While the Minister of Social Protection, Amna Ally voiced her concern at the Friday meeting about the plight facing sugar workers, her ministry and the Ministry of Communities should be on the ground to gauge the immediate and medium-term impact of the redundancies and to employ this information in devising solutions. They should be determining which communities have seen the highest numbers of redundancies and gather the views of the residents on their needs. Might there be immediate need for food assistance or for small loans?
Whenever the next meeting is held, one expects that at the top of the agenda will be an end to the redundancies and the developing of plans to find new livelihoods for those without jobs and opportunities for retraining into occupations which are in demand.

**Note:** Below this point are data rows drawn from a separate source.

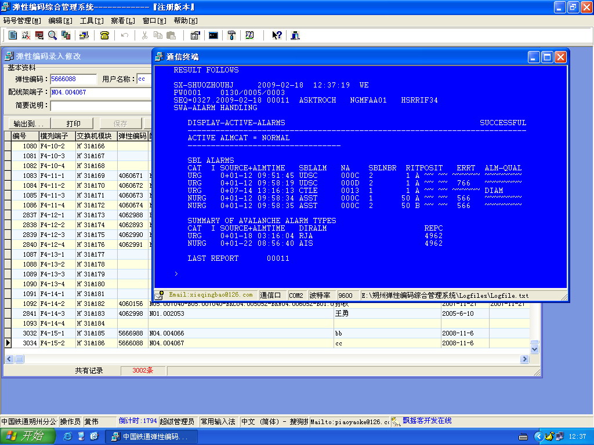
Task: Click the new document toolbar icon
Action: click(13, 35)
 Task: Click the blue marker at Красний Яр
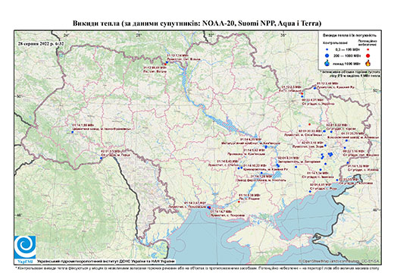[x=314, y=88]
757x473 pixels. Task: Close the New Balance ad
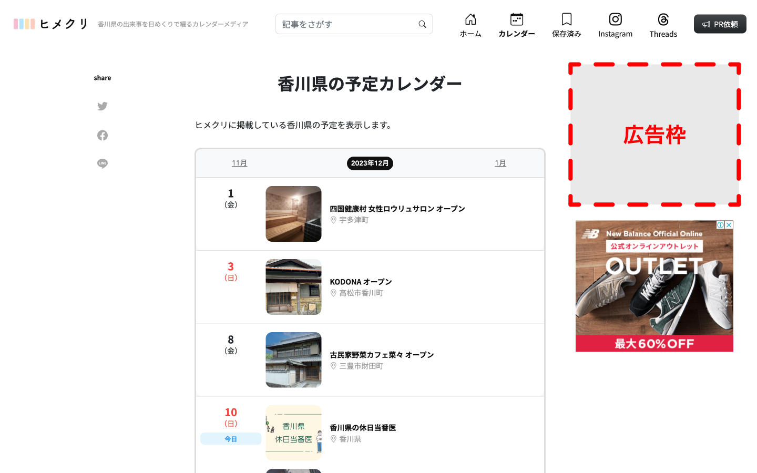729,225
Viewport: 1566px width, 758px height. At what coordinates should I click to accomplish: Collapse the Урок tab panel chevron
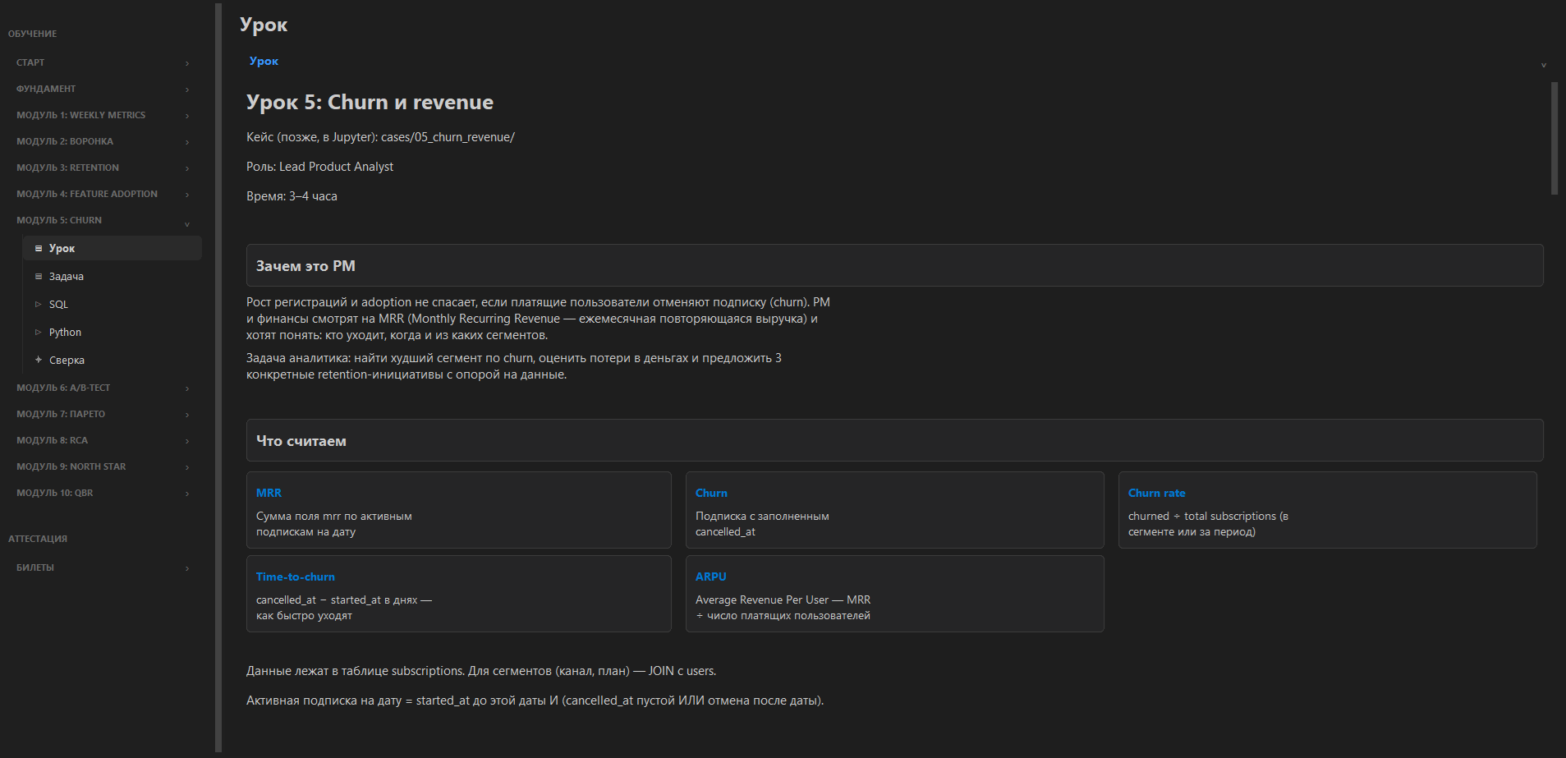click(x=1544, y=65)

The stakeholders should also be considering the level of investment needed in field husbandry to improve yields at the remaining estates so that the cost of production can begin to fall and gravitate closer to world market prices. This is vital if these estates are to continue in business as further bailouts are unlikely to be forthcoming from the state. How to lock in as much of the Caribbean market for sugar must also be uppermost in the consideration of the stakeholders and this should lead to a concrete proposal at the level of the CARICOM Heads.
The government has been shockingly inconsistent on why the full severance pay to the 4,763 sugar workers has not been met. Minister Harmon said that the government had been unaware of the total number to be made redundant while Minister Trotman cited spending priorities. In their statement on Saturday, GAWU referenced another reason which it said was delivered by Finance Minister Jordan at Friday’s meeting, to wit that there could be inflationary pressures if the full severance payment was made. Not only is this statement at odds with the other excuses offered by the government but its macroeconomic considerations have no place in governance with a human face. Inflationary pressures or not, the law requires that the full severance be paid on termination of service.